John M. Buchanan

The Bridge

2019-02-24·Hold to the Good

We drove down from San Diego to the border last week. It’s a huge operation. Long lines of automobiles are lined up on both sides, driving south from the United States into Mexico and north from Mexico into the United States. 70,000 people cross that border every day; more than 1,000 walk over the border bridge. Many Mexicans have jobs in the United States and return to their Tijuana homes nightly. It was a Sunday afternoon and we watched a steady stream of men, women and children crossing the border bridge after shopping at the Outlet Malls on the American side.

I was impressed with the simple, ordinary humanness of it all. Families walking toward the bridge, elderly on walkers, babies in strollers, children eating ice cream cones following their parents, adults carrying their purchases. I know our brief visit did not reveal the complexity nor the danger associated with the border. I was simply left with feeling the humanness of it, the families heading for home at the end of the day.

For as long as I can remember I have been fascinated with the Statue of Liberty as a symbol of my nation. As a child I loved looking at pictures of her standing proud and tall. There was a small replica on a living room shelf when I was growing up. My parents told me about it, how it stands in the New York harbor, how it was a gift to us from France, how the illuminated torch in her hand at the very top of her outstretched arm represented liberty lighting the way to our country, how there was a poem by Emma Lazarus engraved in the base… “Give me your tired, your poor, your huddled masses yearning to be free…”, how the first thing millions of immigrants saw of the United States of America was that statue, how service people returning from war often wept when they saw the Statue of Liberty.

The Statue of Liberty always made me proud to be an American, citizen of a nation that opens its arms wide in welcome, a nation that promises hope and opportunity and security and freedom.

The tragedy of the past two years is that the American President is in the process of replacing the Statue of Liberty and its promise with another symbol of America – a wall, a wall to keep people out, “a big, beautiful wall” he calls it and declares that if you don’t have a secure border with an impenetrable wall you don’t have a nation.

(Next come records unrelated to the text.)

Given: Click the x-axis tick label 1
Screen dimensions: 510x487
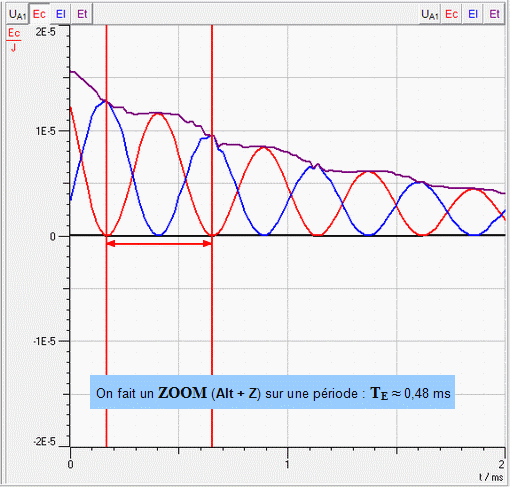Looking at the screenshot, I should coord(287,464).
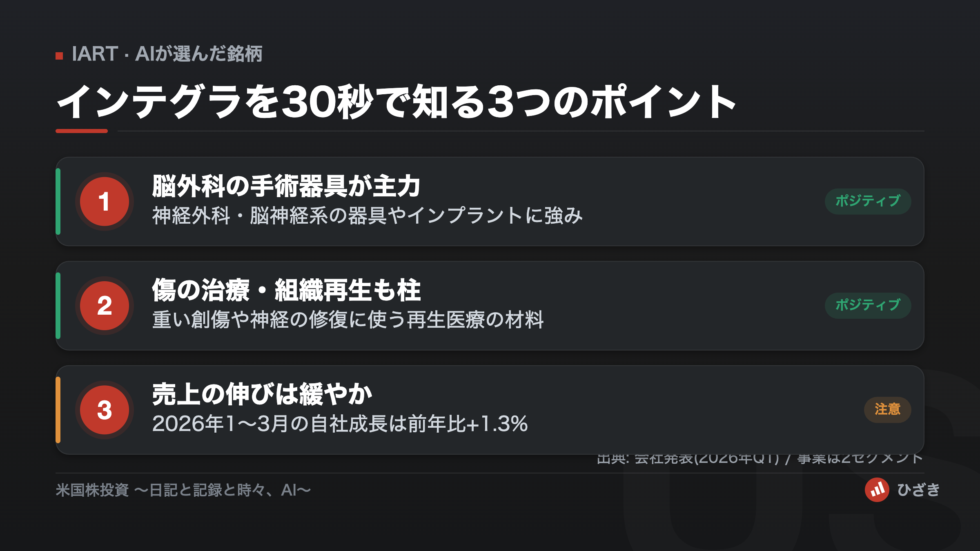Click the red number 2 circle
Viewport: 980px width, 551px height.
tap(105, 306)
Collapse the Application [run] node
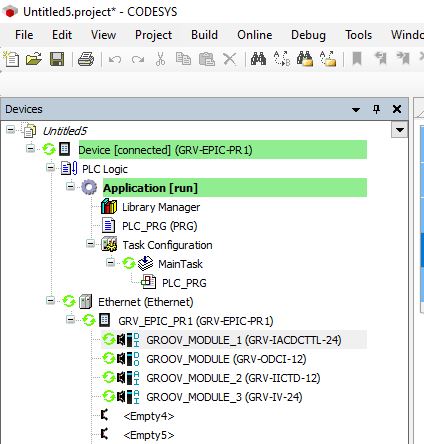This screenshot has height=444, width=424. pos(70,186)
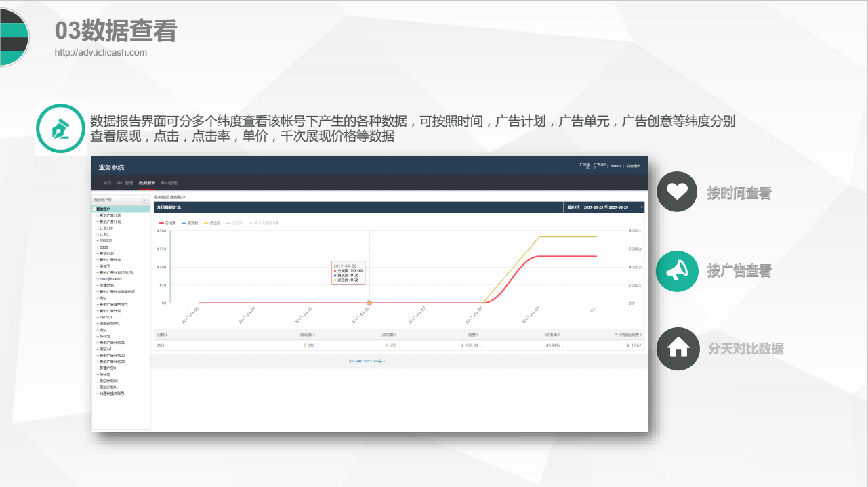Click the megaphone icon beside 按广告查看

(x=676, y=270)
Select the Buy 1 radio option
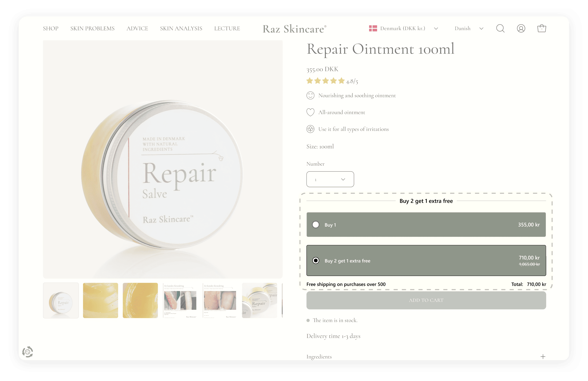 316,225
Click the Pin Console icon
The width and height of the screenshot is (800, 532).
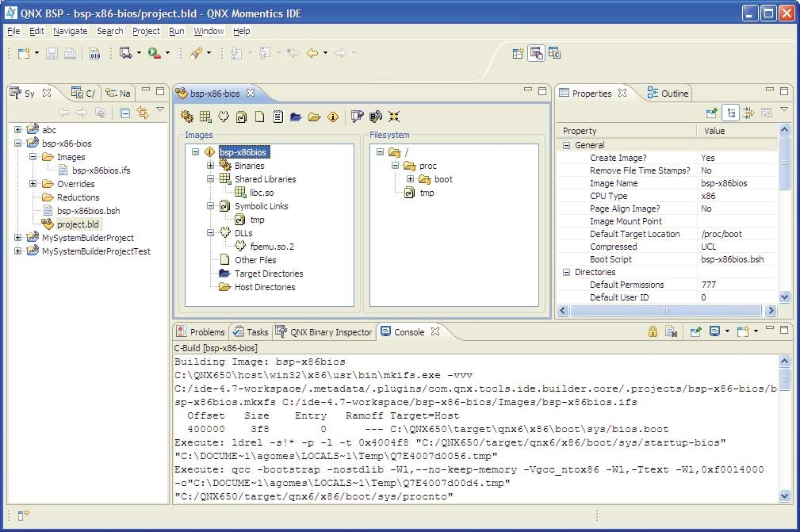point(695,331)
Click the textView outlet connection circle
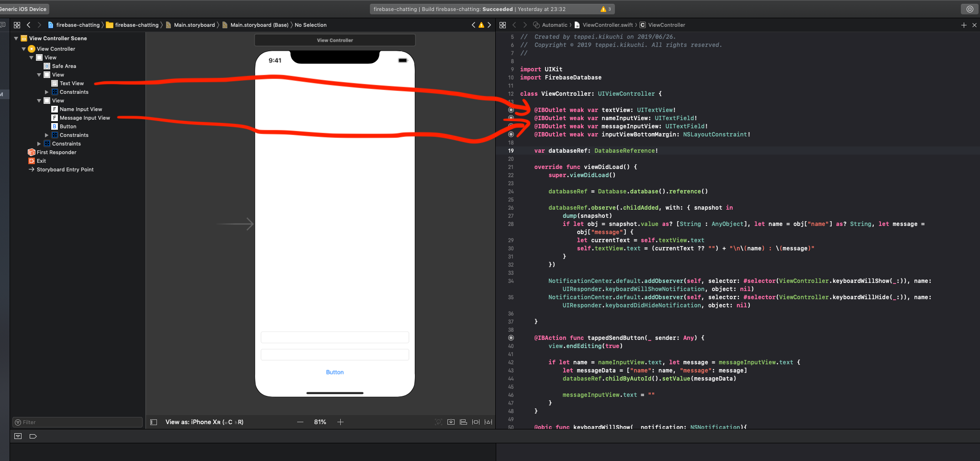Viewport: 980px width, 461px height. coord(511,110)
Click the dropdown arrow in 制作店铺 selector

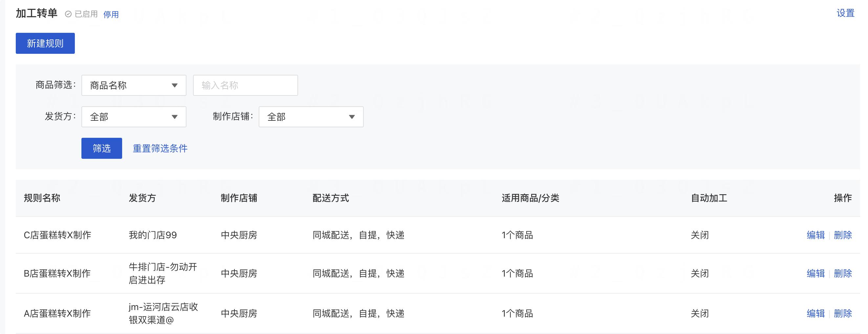point(352,117)
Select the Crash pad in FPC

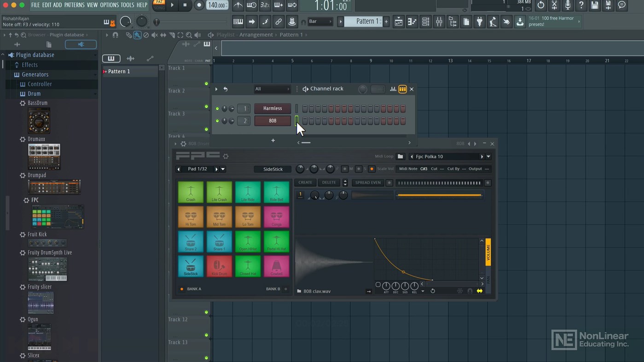(191, 192)
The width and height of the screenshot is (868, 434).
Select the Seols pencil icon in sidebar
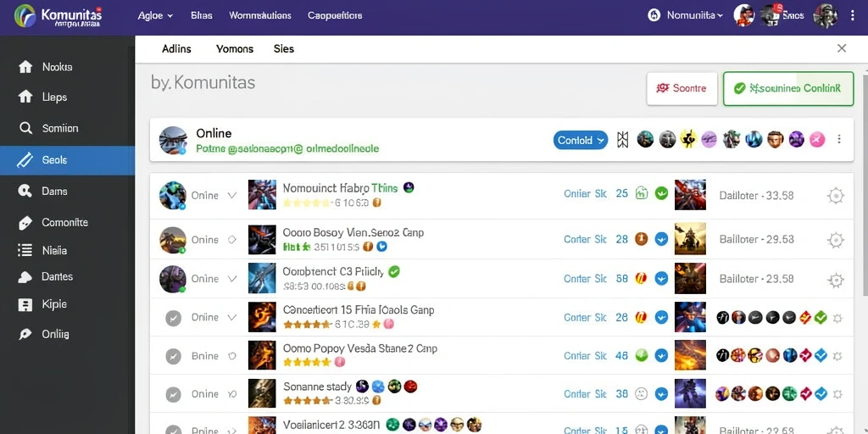(25, 160)
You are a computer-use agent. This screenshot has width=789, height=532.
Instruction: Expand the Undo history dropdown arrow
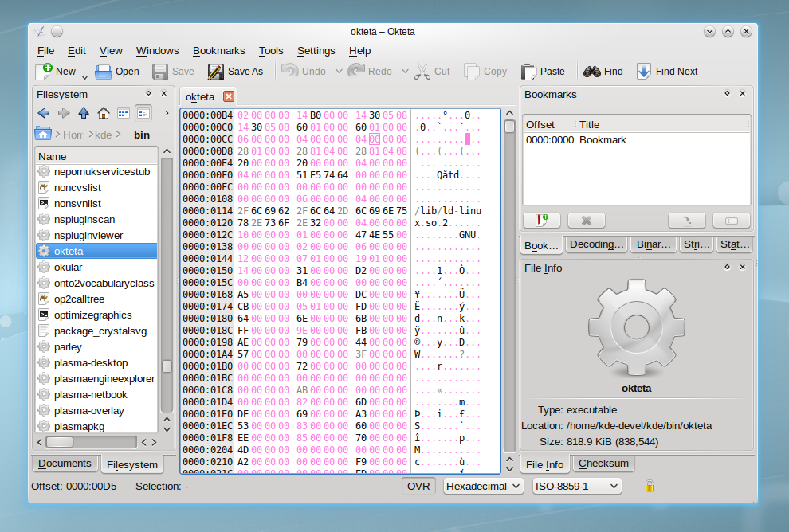[x=339, y=71]
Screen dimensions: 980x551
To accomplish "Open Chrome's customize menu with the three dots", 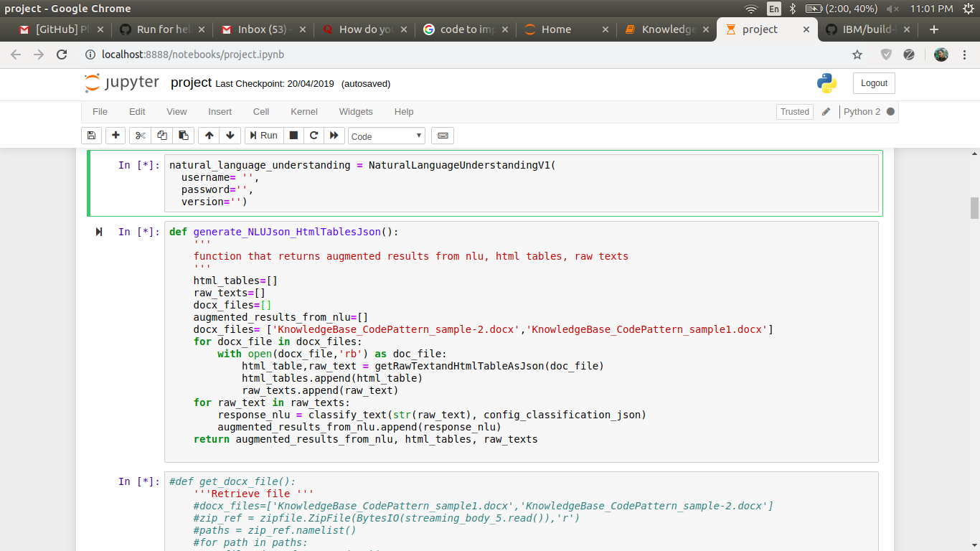I will (965, 55).
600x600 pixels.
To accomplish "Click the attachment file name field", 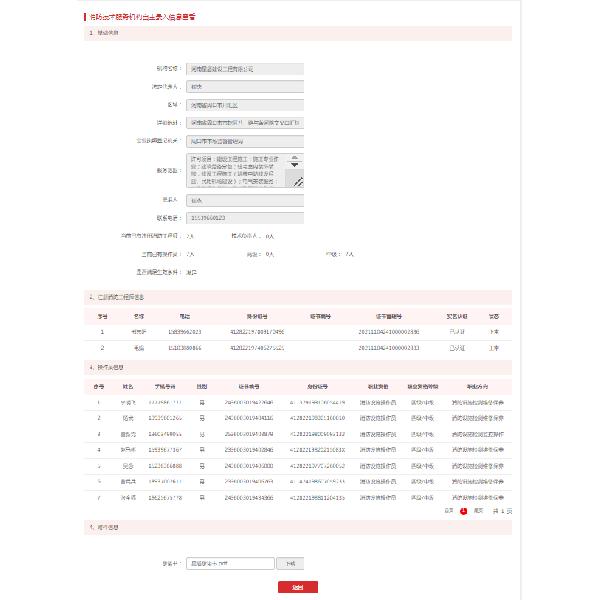I will pos(230,563).
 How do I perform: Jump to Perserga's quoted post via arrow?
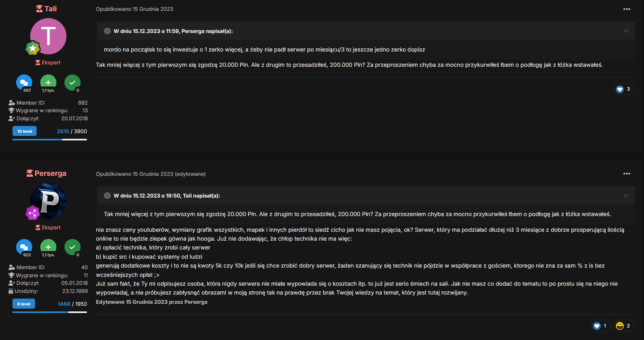[x=626, y=31]
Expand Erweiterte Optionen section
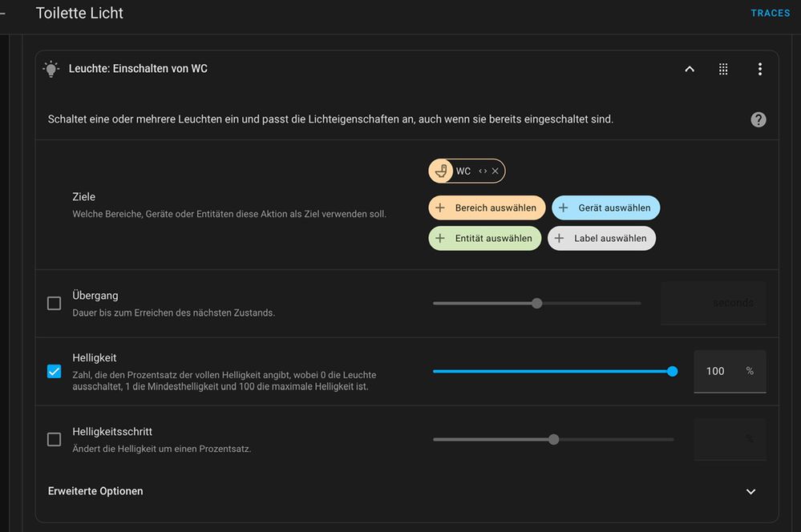 click(x=750, y=491)
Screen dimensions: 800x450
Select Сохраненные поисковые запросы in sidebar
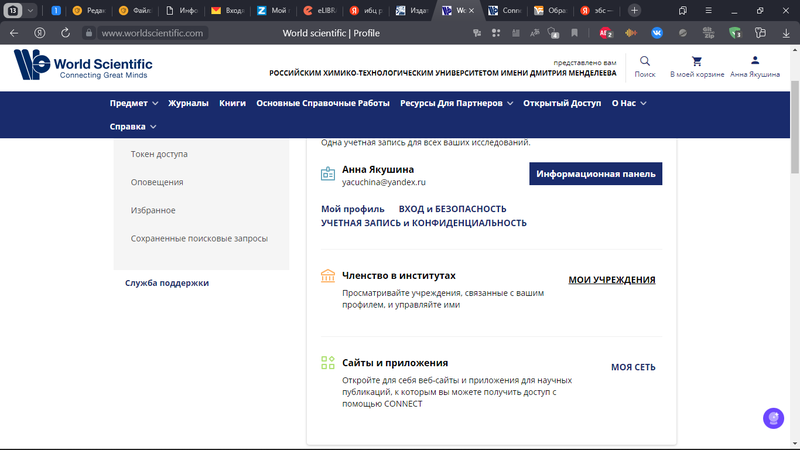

The replacement of the Statue of Liberty with an ugly wall as a symbol of my nation is depressing.

Of course nations have to have borders. Of course it is necessary to control who comes in and who goes out. But no one except the President and his enablers believes that a wall is the answer. No one.

The lead editorial in the February 13, 2019 Christian Century wisely observed: “A border wall is a cruel symbol, reflecting some of America’s worst instincts. It’s also an effective symbol: it captures starkly the notion that national boundaries must be fiercely protected from outsiders.”

That is beyond sad. But, because of what I saw last week I have a new West Coast symbol to supplement the Statue of Liberty on the East Coast. My new symbol is that bridge reflecting welcome, access to both the United States and to Mexico, a symbol of an important truth that, I would suggest, is both nobler and truer than mean-spirited protectionism, that our common humanity transcends national boundaries, transcends ethnicity and skin color. That bridge suggests something of our most precious belief, that all of us are created in the image of God and are part of a universal human family.